On 14 December 2023, the European Medicines Agency’s (EMA’s) Committee for Medicinal Products for Human Use (CHMP) adopted a positive opinion, recommending the granting of a marketing authorisation for the medicinal product Pomalidomide Viatris (pomalidomide), intended for treatment of multiple myeloma.
The applicant for this medicinal product is Viatris Limited.
Pomalidomide Viatris will be available as 1 mg, 2 mg, 3 mg, and 4 mg hard capsules. The active substance of Pomalidomide Viatris is pomalidomide, an immunomodulator (ATC code: L04AX06) that works in a number of different ways, including through cytokine modulation, induction of T-cell proliferation, antiproliferation of multiple myeloma cells and inhibition of angiogenesis.

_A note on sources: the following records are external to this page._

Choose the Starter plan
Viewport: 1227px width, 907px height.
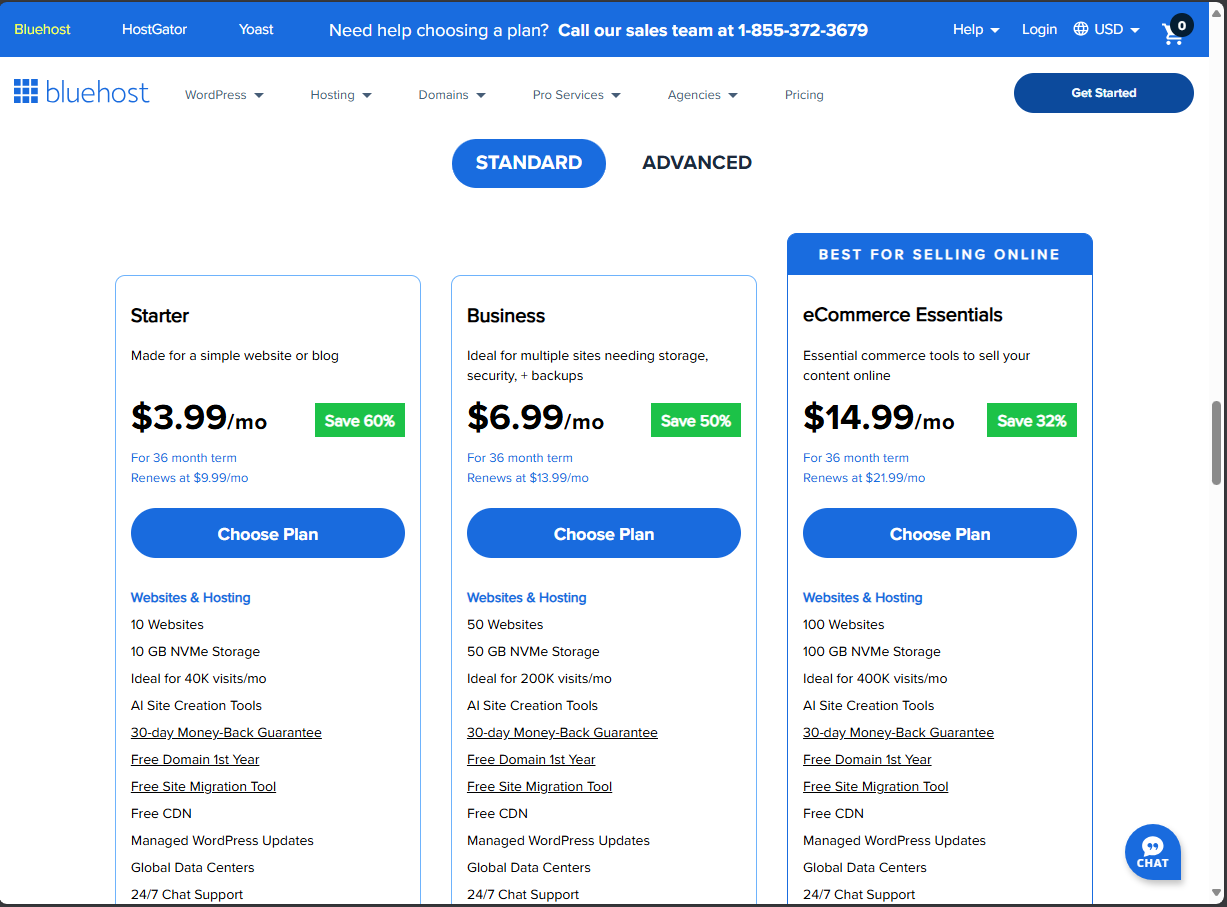pyautogui.click(x=267, y=533)
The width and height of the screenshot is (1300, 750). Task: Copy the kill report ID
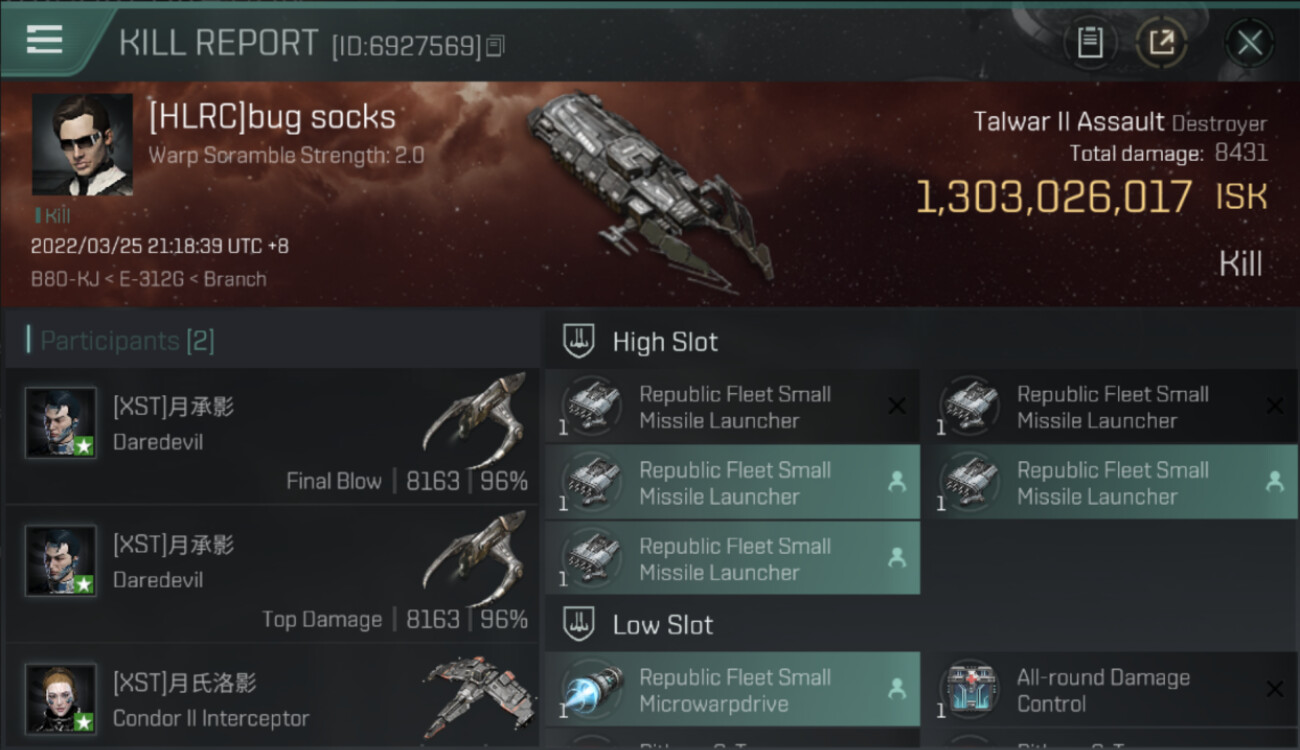495,46
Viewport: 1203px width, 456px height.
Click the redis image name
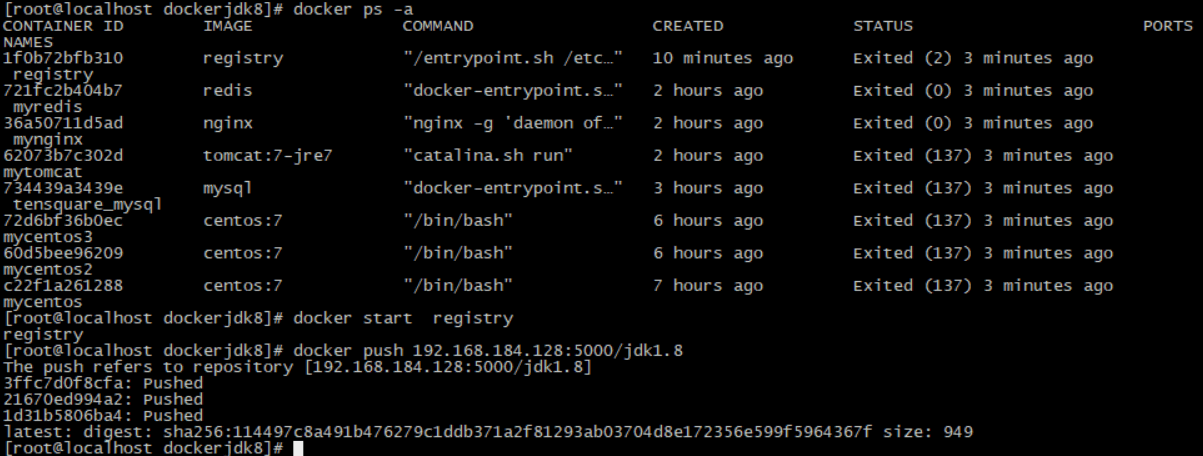(x=227, y=91)

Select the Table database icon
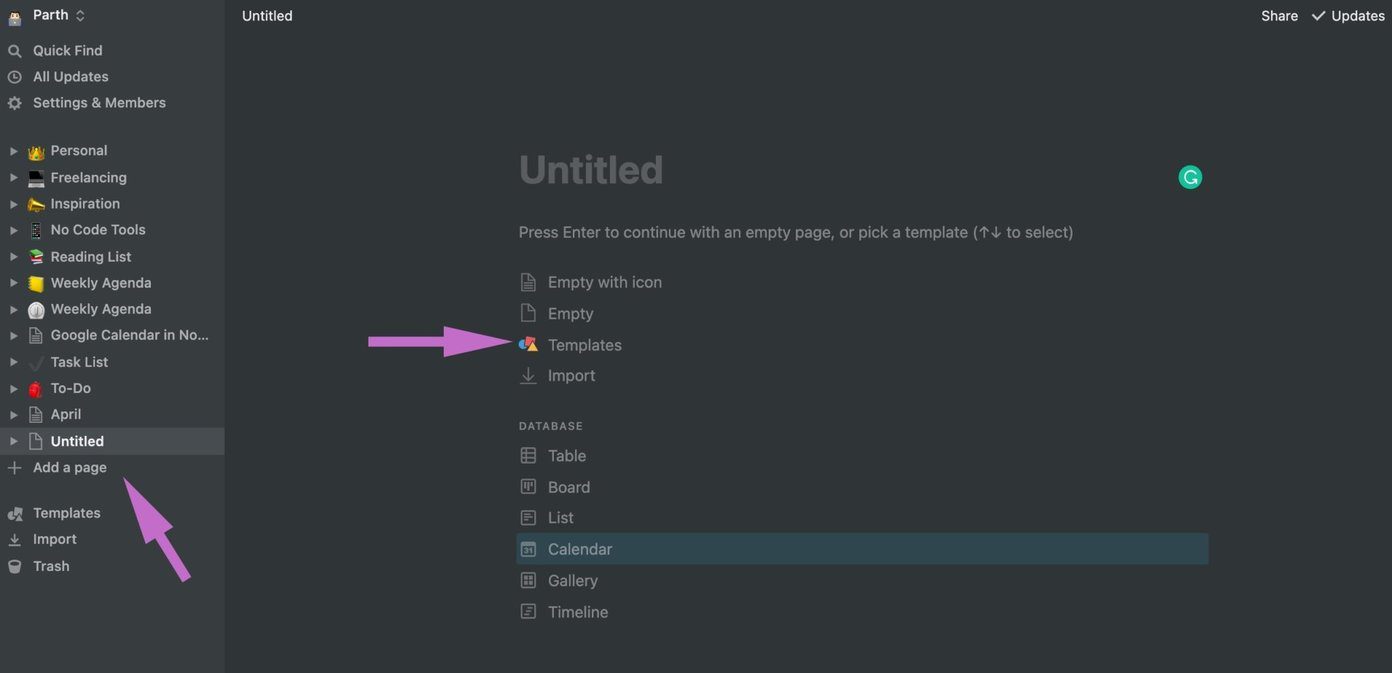click(528, 456)
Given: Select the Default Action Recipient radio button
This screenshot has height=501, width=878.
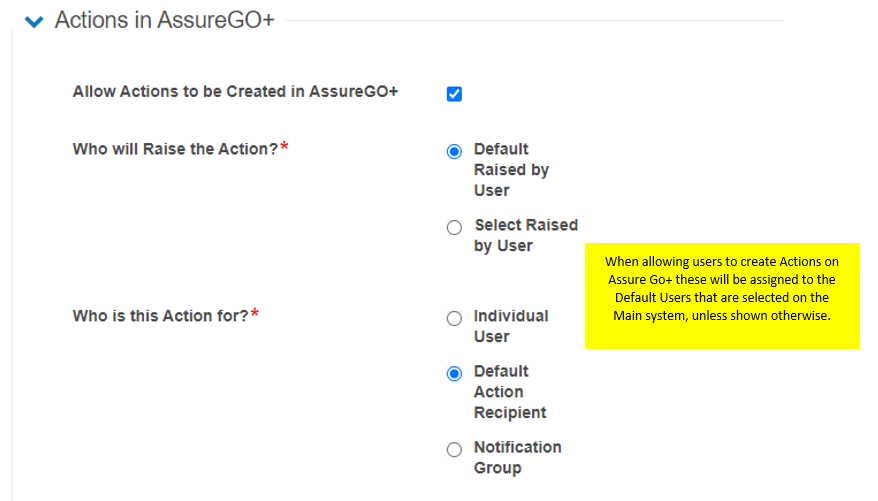Looking at the screenshot, I should point(454,373).
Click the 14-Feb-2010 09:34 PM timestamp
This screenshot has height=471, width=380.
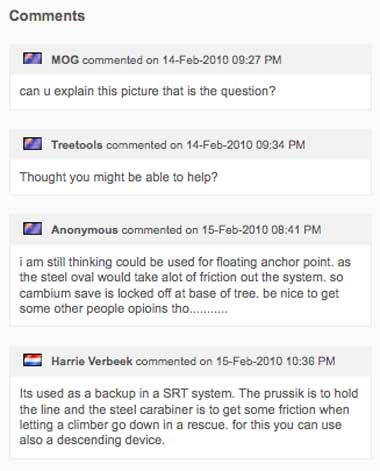[246, 145]
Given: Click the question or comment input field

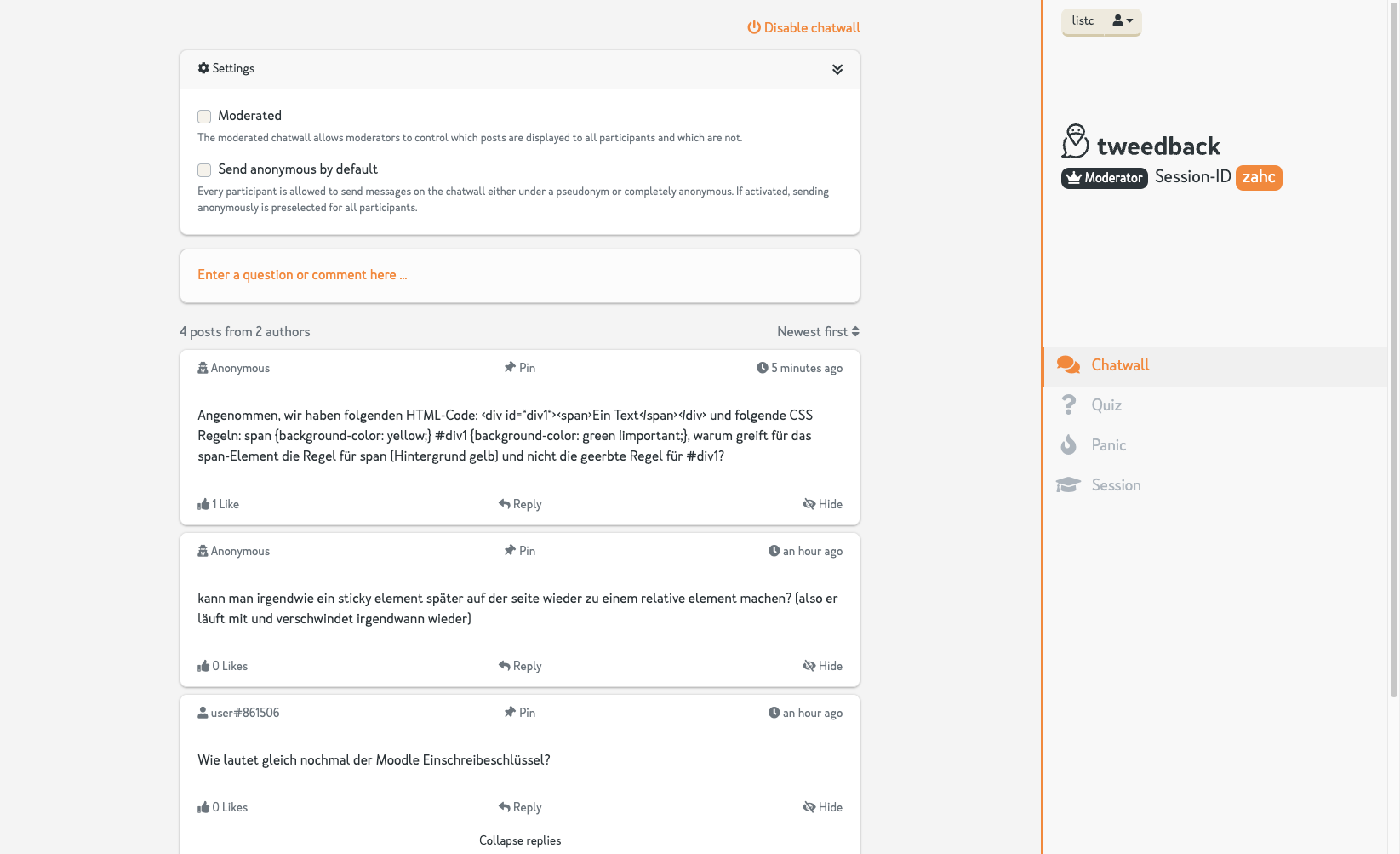Looking at the screenshot, I should pos(519,275).
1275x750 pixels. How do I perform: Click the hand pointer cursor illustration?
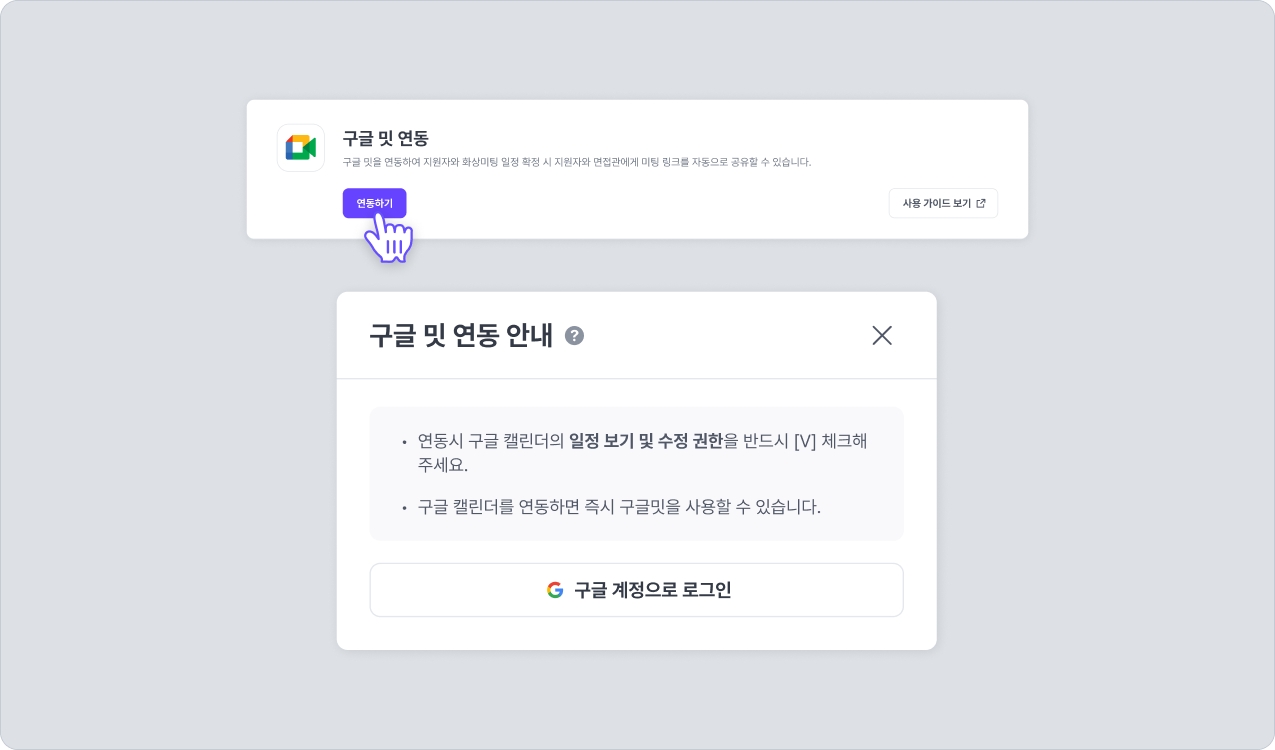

Pomalidomide Viatris is a generic of Imnovid, which has been authorised in the EU since 5 August 2013. Studies have demonstrated the satisfactory quality of Pomalidomide Viatris and its bioequivalence to the reference product Imnovid.
The full indication is:
- Pomalidomide Viatris in combination with bortezomib and dexamethasone is indicated in the treatment of adult patients with multiple myeloma who have received at least one prior treatment regimen including lenalidomide.
- Pomalidomide Viatris in combination with dexamethasone is indicated in the treatment of adult patients with relapsed and refractory multiple myeloma who have received at least two prior treatment regimens, including both lenalidomide and bortezomib, and have demonstrated disease progression on the last therapy.
Treatment with Pomalidomide Viatris should be carried out under the supervision of physicians experienced in the treatment of multiple myeloma.
Detailed recommendations for the use of this product will be described in the summary of product characteristics, which will be published in the European public assessment report and made available in all official European Union languages after the marketing authorisation has been granted by the European Commission.
Summaries of positive opinion are published without prejudice to the Commission decision, which will normally be issued 67 days from adoption of the opinion.